Thanks. We need to escape &
, <
and >
because they would end directly in the HTML code otherwise. As they are special HTML characters, it would result in rendering errors.
What does this code do?:
\tl_put_right:Nn \l__siunitx_print_math_html_tl
{
& { & }
< { < }
> { > }
}
Actually, you might need
\tl_put_right:Nx \l__siunitx_print_math_html_tl
{
& { \token_to_str:N & amp ; }
< { \token_to_str:N & lt ; }
> { \token_to_str:N & gt ; }
}
What this does is add to the internal token list (macro) \l__siunitx_print_math_html_tl
, which is then used in a search-and-replace of the tokens to be passed to math mode.
The reason I've not provided this as a public interface is that I'd imagine you need to handle a simple
$ a < b $
and the 'obvious' way to me is something like
\mathcode`\<="8000\relax
\begingroup
\catcode`\<=\active
\xdef<{\string>}
\endgroup
which would then apply to the output from siunitx
without any special handling. That won't work for ^
from siunitx
as I explicitly set it as catcode-7, which is why I have to 'tidy up' that one case.
Hi there,
siunitx produces unexpected output if \num{} is used in text.tex above (only inside a math environment):
The speed is $v = \num{3.14159}$ \si[per-mode=symbol]{\meter\per\second}.
it gives
<!-- l. 4 --><p class='noindent'>The speed is \(v = \num {3.14159}\) \(\mathrm {m}/\mathrm {s}\).
\num is unknown to the browser and shows up in red. Could this be solved - or is there another solution ?
Thanks for your excellent work !
You need to configure MathJax to support Siunitx. See this guide on how to pass MathJax configuration from TeX4ht. There seems to be MathJax extension for Siunitx, but with a deprecation warning, so I am not sure how well it works.
In your case the following configuration file can be used to support just the \num
command:
\Preamble{xhtml}
\catcode`\#=11
\Configure{MathJaxConfig}{{
tex: {
tags: "ams",
\detokenize{%
macros: {
num: ["#1",1],
}
}
}
}}
\catcode`\#=6
\begin{document}
\EndPreamble
@michal-h21 : the configuration indeed solves the issue with \num{} inside a math environment - thank you very much!
However, siunits still do not display correctly within any math environment, and unfortunately I could not figure out how to modify the configuration so that it would work. The MathJax extension is deprecated - it would appear to partially resolve \si{} but not \unit{}.
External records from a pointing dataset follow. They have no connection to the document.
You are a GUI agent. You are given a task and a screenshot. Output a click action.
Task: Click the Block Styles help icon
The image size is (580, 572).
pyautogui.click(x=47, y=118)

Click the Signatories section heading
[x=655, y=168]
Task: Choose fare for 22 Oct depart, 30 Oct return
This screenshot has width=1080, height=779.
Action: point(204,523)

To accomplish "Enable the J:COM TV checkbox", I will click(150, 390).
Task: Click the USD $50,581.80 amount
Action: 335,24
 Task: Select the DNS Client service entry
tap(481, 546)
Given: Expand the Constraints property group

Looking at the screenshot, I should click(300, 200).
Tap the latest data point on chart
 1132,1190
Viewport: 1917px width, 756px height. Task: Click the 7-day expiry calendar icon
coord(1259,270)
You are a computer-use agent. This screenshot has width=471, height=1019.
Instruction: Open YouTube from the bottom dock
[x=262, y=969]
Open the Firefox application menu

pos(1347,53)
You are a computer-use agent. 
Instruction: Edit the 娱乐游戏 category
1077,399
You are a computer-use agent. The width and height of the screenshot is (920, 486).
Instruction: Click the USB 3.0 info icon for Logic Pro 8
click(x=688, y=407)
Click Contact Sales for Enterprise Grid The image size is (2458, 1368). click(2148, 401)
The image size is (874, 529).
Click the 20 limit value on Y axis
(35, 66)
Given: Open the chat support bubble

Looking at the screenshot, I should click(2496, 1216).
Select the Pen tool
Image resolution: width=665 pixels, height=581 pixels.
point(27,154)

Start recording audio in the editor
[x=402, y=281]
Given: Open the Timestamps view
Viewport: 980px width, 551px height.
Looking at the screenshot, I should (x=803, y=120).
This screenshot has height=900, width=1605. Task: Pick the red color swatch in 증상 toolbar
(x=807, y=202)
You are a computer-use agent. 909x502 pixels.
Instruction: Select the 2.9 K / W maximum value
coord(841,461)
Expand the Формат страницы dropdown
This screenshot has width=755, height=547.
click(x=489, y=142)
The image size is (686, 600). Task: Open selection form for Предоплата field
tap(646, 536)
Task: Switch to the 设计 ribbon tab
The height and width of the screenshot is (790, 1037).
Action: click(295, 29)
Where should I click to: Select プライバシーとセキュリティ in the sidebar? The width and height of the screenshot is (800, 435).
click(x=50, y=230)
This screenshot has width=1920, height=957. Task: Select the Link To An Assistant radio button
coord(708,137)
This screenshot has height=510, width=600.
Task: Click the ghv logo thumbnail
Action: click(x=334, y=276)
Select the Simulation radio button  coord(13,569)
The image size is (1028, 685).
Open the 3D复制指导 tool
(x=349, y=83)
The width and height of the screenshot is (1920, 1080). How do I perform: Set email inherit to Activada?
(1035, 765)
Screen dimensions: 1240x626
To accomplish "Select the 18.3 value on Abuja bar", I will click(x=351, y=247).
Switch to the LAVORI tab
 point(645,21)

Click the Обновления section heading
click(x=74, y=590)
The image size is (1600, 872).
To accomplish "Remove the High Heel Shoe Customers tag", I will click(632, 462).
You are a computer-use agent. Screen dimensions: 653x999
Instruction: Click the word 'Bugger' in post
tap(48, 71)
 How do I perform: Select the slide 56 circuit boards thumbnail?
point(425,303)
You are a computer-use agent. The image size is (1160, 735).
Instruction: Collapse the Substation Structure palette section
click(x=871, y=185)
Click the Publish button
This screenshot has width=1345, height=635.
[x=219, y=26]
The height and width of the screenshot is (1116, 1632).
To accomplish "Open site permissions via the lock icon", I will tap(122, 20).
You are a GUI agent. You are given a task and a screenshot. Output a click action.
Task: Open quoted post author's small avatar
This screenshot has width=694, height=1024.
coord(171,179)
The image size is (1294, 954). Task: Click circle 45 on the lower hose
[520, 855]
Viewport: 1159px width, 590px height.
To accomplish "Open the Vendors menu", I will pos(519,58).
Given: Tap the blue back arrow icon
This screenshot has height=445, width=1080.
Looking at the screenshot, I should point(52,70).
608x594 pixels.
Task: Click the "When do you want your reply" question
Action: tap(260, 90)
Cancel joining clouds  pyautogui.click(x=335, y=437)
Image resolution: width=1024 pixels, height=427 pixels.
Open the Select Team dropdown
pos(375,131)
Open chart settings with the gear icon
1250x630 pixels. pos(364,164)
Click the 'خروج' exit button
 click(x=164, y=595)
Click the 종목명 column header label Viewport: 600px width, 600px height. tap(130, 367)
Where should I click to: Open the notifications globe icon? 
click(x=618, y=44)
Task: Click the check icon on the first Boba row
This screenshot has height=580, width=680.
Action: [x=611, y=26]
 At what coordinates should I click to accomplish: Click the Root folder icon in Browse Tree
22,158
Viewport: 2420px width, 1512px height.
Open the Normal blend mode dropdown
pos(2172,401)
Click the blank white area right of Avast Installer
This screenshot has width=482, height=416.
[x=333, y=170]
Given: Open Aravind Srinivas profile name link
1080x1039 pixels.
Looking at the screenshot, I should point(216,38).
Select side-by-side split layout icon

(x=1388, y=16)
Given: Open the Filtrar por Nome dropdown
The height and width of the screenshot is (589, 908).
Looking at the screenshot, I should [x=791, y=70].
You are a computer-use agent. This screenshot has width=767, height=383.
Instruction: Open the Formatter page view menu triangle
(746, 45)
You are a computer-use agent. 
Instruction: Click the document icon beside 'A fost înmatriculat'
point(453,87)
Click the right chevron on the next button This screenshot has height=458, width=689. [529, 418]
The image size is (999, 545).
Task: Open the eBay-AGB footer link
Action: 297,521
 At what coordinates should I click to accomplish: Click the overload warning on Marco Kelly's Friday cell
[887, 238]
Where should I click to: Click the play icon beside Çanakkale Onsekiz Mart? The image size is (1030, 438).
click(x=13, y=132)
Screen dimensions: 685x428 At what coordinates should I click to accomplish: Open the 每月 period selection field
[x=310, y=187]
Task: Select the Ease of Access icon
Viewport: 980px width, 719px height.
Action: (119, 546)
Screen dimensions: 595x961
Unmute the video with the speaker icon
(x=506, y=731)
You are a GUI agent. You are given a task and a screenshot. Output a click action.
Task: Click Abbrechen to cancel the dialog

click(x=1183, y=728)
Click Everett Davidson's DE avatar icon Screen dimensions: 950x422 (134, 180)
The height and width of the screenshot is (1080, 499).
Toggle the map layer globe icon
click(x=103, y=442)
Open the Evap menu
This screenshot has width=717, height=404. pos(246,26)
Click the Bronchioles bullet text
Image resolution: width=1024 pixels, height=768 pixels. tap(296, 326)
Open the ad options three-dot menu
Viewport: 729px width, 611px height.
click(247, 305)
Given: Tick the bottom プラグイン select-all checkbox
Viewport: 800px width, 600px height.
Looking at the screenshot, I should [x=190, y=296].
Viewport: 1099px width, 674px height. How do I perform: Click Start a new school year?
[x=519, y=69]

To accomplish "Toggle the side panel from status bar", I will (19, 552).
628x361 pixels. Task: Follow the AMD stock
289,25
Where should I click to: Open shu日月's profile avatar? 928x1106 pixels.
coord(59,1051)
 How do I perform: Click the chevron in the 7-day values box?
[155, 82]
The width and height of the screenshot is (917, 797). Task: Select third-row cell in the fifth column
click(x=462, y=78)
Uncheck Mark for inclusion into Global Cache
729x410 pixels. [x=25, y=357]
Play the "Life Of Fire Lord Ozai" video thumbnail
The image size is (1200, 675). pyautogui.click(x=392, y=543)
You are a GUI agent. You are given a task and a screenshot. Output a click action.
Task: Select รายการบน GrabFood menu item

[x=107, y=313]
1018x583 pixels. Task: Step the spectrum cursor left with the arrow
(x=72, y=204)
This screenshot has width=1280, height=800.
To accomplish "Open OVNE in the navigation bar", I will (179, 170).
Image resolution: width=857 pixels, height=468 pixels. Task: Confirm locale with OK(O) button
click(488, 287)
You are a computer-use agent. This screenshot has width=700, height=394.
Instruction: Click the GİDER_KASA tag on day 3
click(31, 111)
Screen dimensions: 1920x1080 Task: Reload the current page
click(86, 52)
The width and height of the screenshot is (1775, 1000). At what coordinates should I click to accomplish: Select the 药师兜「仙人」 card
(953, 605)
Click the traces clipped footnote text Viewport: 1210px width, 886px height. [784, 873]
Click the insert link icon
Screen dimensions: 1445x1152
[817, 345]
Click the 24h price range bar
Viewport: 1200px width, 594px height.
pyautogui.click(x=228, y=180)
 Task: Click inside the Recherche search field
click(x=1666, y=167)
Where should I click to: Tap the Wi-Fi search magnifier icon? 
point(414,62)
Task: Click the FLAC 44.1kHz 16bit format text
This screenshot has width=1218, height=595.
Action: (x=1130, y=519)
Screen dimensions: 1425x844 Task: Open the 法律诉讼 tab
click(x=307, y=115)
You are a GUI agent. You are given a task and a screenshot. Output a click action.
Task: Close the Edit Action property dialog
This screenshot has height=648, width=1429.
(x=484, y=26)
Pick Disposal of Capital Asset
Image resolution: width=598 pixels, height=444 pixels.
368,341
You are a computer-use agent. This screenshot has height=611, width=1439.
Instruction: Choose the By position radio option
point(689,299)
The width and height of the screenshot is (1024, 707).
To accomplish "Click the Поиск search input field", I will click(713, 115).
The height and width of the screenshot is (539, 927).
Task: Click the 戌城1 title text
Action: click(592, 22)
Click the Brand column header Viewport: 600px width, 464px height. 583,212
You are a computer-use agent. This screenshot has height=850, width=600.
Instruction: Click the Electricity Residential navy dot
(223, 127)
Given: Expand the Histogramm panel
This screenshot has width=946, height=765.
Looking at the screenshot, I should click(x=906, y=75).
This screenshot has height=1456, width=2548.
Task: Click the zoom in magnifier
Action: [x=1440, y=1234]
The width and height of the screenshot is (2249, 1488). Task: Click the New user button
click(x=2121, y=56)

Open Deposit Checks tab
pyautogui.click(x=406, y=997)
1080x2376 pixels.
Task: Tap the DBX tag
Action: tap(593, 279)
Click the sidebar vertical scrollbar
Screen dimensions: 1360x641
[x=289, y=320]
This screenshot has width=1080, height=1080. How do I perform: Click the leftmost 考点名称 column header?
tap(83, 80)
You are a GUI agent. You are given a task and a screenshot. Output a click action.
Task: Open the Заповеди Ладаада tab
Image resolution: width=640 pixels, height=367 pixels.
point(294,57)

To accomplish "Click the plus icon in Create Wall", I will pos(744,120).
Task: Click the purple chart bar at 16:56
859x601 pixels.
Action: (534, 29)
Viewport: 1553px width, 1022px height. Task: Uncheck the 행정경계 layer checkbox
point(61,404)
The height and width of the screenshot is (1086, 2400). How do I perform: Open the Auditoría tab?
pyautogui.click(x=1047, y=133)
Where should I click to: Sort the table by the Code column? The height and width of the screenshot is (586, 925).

Would you have a suggestion to make the following text display correctly in html ? This would probably also be helpful for others :-).
test.tex:
The values are \begin{equation}v = \num{3.14159}\,\si{\meter\per\second}\end{equation} and \[ \lambda = \num{2,71828}\,\unit{\centi\meter} \]
it gives:
<p class='noindent'>The values are \begin {equation} v = \num {3.14159}\,\si {\meter \per \second } \end {equation}<a id='x1-2r1'></a> and \[ \lambda = \num {2,71828}\,\unit {\centi \meter } \]
</p>
"\si \meter \per \second" and "\unit \centi \meter" is still displayed in red by the browser ...
I guess the best solution would be if someone upgraded the MathJax extension. Otherwise, you would need to pass suitable definition for all Siunitx commands, which would be complicated. You can also try the MathML + MathJax combination. You would avoid the issues with unknown macros, but it is possible that you would run into other issues. You can try it using
$ make4ht test.tex "mathml,mathjax"
I guess the best solution would be if someone upgraded the MathJax extension.
I'm working on a javascript port of this tool that will work in the latest version of MathJax. It's not public yet, but it s coming very soon and will be open/free/etc. Maybe next month. Hopefully, before the end of the year.
Looks to me like this is fixed from the TeX4ht end, so I will close here.